Reading passage:
# # #

Small study raises hopes of psilocybin role in anorexia

Small study raises hopes of psilocybin role in anorexia

A small clinical trial has provided the first evidence that the psychedelic medicine psilocybin may have a role to play in the treatment of anorexia nervosa, an eating disorder in urgent need of new treatment options.

The investigator-led study involved 10 patients who were treated with Compass Pathways' Comp360 formulation of synthetic psilocybin – the psychoactive compound in magic mushrooms – given alongside psychotherapy in a carefully controlled environment.

It showed that the therapy was safe, well-tolerated, and feasible in these patients, with two subjects experiencing a brief period of low blood sugar (hypoglycaemia) and, according to the scientists behind the work, "most participants endorsed the treatment as highly meaningful and the experience as a positive life impact."

As a phase 1 study, the intention was only to see if the approach warranted further study. The researchers said that, while the effect on eating disorder symptoms was variable, a subset of four patients experienced a robust response, based on self-reported changes three months after the single-dose therapy.

The team – from the University of California, San Diego (UCSD) – have been careful to downplay the implications of the exploratory study, noting in a paper published in the journal Nature Medicine that the data is "preliminary and inconclusive", given the sample size.

They note, for example, that there was no placebo group and, as the results were self-reported, patients may have overstated the effects as they felt positive about the therapy and expected it to work.

Nevertheless, they point to promising signs of engagement with the treatment, which is itself notable because current treatments for anorexia nervosa are notoriously under-effective, with very high dropout rates.

# # #

Task:
Reproduce the article on the psilocybin anorexia study word for word, in full. The records have no connection to the psilocybin anorexia article.

Dataset entries:
# # #

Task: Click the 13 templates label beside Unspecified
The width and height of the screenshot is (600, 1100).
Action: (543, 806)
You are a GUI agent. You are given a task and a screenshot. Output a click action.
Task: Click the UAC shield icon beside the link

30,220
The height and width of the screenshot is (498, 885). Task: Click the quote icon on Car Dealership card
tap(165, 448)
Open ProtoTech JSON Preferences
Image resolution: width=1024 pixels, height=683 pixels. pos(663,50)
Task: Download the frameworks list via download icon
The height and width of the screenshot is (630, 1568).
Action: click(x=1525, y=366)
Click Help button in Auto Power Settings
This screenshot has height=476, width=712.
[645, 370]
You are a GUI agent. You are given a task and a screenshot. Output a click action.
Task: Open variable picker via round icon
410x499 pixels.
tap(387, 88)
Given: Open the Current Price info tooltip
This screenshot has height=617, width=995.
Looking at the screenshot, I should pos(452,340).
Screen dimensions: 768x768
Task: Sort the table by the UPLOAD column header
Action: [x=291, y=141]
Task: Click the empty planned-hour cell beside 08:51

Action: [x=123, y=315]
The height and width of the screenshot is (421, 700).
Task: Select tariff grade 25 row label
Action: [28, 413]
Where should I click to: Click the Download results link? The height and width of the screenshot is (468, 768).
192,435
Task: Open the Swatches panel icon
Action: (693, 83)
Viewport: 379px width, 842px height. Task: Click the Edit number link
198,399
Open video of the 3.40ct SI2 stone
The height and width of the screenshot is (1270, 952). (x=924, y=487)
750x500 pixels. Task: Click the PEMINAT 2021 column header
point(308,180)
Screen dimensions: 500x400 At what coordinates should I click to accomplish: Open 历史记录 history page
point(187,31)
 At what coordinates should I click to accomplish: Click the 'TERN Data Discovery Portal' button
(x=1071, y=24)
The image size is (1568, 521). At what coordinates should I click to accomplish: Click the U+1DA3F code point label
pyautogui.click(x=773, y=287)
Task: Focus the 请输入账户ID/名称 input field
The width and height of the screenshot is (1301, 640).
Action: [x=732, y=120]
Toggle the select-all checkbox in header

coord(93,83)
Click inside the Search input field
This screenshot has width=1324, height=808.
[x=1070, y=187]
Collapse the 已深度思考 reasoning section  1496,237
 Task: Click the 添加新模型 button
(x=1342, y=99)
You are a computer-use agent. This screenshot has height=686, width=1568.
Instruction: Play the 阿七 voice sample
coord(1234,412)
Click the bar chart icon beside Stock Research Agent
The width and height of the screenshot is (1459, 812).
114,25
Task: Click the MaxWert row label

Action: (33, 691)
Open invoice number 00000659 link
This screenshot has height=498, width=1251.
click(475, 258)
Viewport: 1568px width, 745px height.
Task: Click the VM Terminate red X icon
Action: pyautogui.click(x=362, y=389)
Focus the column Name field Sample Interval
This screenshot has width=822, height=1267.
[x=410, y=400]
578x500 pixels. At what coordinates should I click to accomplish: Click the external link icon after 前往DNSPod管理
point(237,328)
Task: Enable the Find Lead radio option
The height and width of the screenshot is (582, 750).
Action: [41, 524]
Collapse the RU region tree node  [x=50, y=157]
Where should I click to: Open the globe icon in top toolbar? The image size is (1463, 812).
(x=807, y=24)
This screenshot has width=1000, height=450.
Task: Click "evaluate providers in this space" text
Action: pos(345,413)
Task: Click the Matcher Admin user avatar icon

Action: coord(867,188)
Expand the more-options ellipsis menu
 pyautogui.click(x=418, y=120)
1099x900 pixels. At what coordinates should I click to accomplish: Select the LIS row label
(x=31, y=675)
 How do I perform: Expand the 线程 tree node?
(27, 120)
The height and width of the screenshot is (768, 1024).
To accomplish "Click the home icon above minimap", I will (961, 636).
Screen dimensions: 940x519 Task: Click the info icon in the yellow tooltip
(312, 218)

# # #

Problem solution:
Small study raises hopes of psilocybin role in anorexia

Small study raises hopes of psilocybin role in anorexia

A small clinical trial has provided the first evidence that the psychedelic medicine psilocybin may have a role to play in the treatment of anorexia nervosa, an eating disorder in urgent need of new treatment options.

The investigator-led study involved 10 patients who were treated with Compass Pathways' Comp360 formulation of synthetic psilocybin – the psychoactive compound in magic mushrooms – given alongside psychotherapy in a carefully controlled environment.

It showed that the therapy was safe, well-tolerated, and feasible in these patients, with two subjects experiencing a brief period of low blood sugar (hypoglycaemia) and, according to the scientists behind the work, "most participants endorsed the treatment as highly meaningful and the experience as a positive life impact."

As a phase 1 study, the intention was only to see if the approach warranted further study. The researchers said that, while the effect on eating disorder symptoms was variable, a subset of four patients experienced a robust response, based on self-reported changes three months after the single-dose therapy.

The team – from the University of California, San Diego (UCSD) – have been careful to downplay the implications of the exploratory study, noting in a paper published in the journal Nature Medicine that the data is "preliminary and inconclusive", given the sample size.

They note, for example, that there was no placebo group and, as the results were self-reported, patients may have overstated the effects as they felt positive about the therapy and expected it to work.

Nevertheless, they point to promising signs of engagement with the treatment, which is itself notable because current treatments for anorexia nervosa are notoriously under-effective, with very high dropout rates.